Showing posts with label Illinois. Show all posts
Showing posts with label Illinois. Show all posts

Tuesday, May 24, 2022

A Calling for Charlie Barnes

 

A Calling for Charlie Barnes by Joshua Ferris (2021) 342 pages

I have to admit that this novel had what I considered a slow start. Charlie Barnes—a 68 year old guy from Danville, Illinois who never made it big, who had several failed marriages, who told stories that might not have been exactly true—is convinced that he has pancreatic cancer and will die soon. No one seems to believe him, because he's been that sort of man. He just wasn't that loveable or relatable for me. But after I looked again at the cover of the book and saw a glowing blurb by Andrew Sean Greer, whose own character, Less, has been one of my favorite quirky characters, I gave Charlie another chance.

At first there was the mystery of the narrator (which was also a thing in Greer's book), but once that was settled (or was it??), then the story improves by leaps and bounds, yanking my brain with surprising turns. Entertaining and philosophical. I recommend it!

Friday, July 21, 2017

Anything is Possible

Anything is Possible by Elizabeth Strout, 254 pages. Narrated by Kimberly Farr.
A truly wonderful collection of interconnected stories that follows the people living in Amgash, Illinois. Lucy Barton, the main character of Strout's previous book, grew up here, and all the characters in this latest work know her or knew her or her family, and many of the townspeople express strong feelings about her and her (fictional) work. There is a lot of pain and anguish here, but it's revealed in an almost unsentimental way that makes it possible for the reader and most of the characters to get through. Everyone is carrying around secrets and hidden wounds in the town of Amgash. Really worth the read. I read the author's Olive Kittredge years ago, but had avoided her subsequent books for some reason I look forward to catching up on all of them now.

Thursday, July 7, 2011

The River Between Us

The River Between Us by Richard Peck  164 pp.

This young adult novel begins in the summer of 1916, with a St. Louis doctor taking a road trip with his children to visit elderly relatives in Illinois. It then flashes back to the time when those relatives were young. Twins Tilly and Noah Pruitt live in the tiny town of Grand Tower, Illinois, on the banks of the Mississippi River in the early days of the Civil War with their mother and their sister, Cass, who 'sees' things. When a mysterious woman and her servant arrive from New Orleans on the last boat before the river is blockaded, their lives are changed forever. Tilly's mother takes the pair in as boarders, the townspeople suspect them of being spies and the women of the town are upset at the attention their menfolk pay to the beautiful Delphine. Noah is smitten with Delphine even though she seems much older than his 15 years. After the war begins in earnest, Noah enlists and is sent to Cairo, IL where he and most of the other soldiers become seriously ill with dysentery. Tilly's mother sends Tilly and Delphine to find him and bring him home. The young women end up staying in Cairo, nursing the sick soldiers with the help of the former town doctor from Grand Tower. Eventually the truth about the "quadroon" background of Delphine and Calinda comes out, Noah is wounded in the Battle of Belmont, Missouri, and they all return home to Grand Tower. The last chapter returns to 1916 when the children from St. Louis learn more about their family's history.

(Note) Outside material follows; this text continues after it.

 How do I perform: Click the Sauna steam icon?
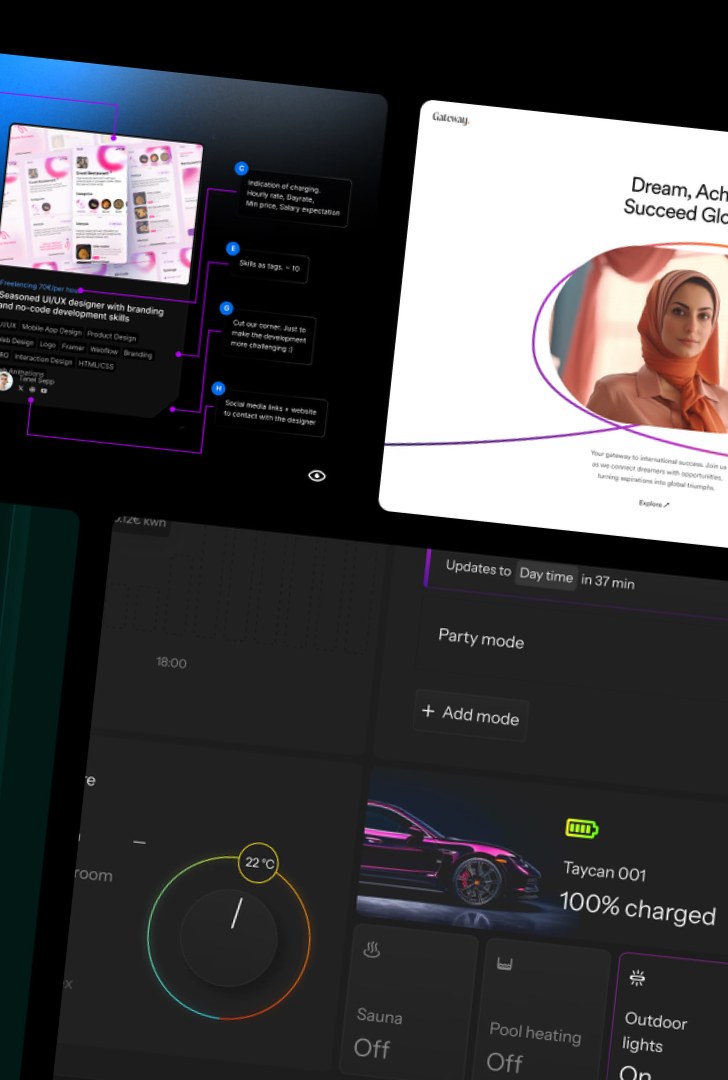(x=369, y=950)
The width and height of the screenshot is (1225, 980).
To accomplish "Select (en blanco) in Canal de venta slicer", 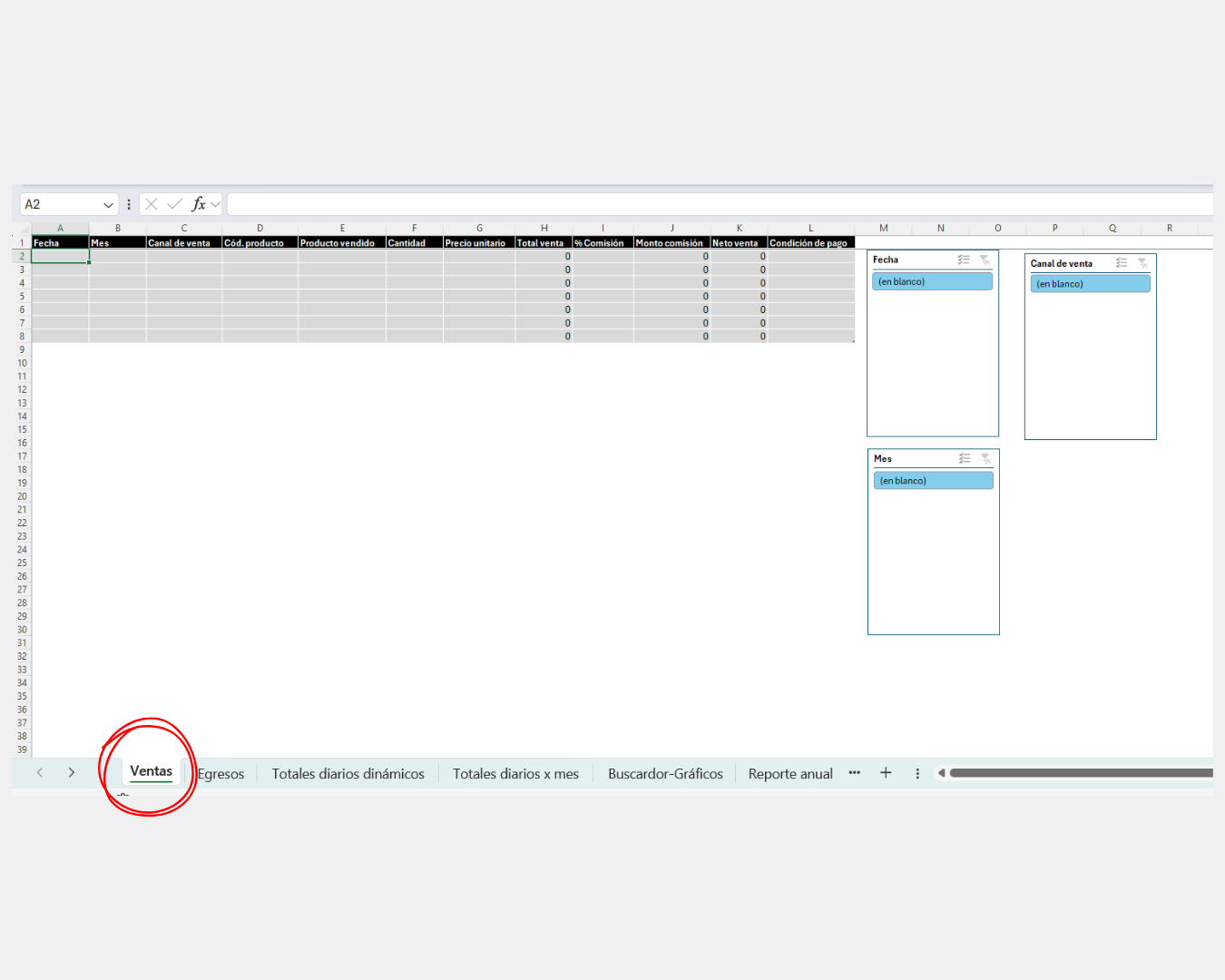I will tap(1090, 284).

This story takes place in the "Little Egypt" area of southern Illinois and most of the places mentioned are familiar ones to most St. Louisans. Towns as far north as Belleville are mentioned. Notes at the end give a brief history of the "free people of color" in New Orleans. Newbery award winning author, Peck, creates entertaining historical fiction through detailed, imaginative characters that are correct for the period.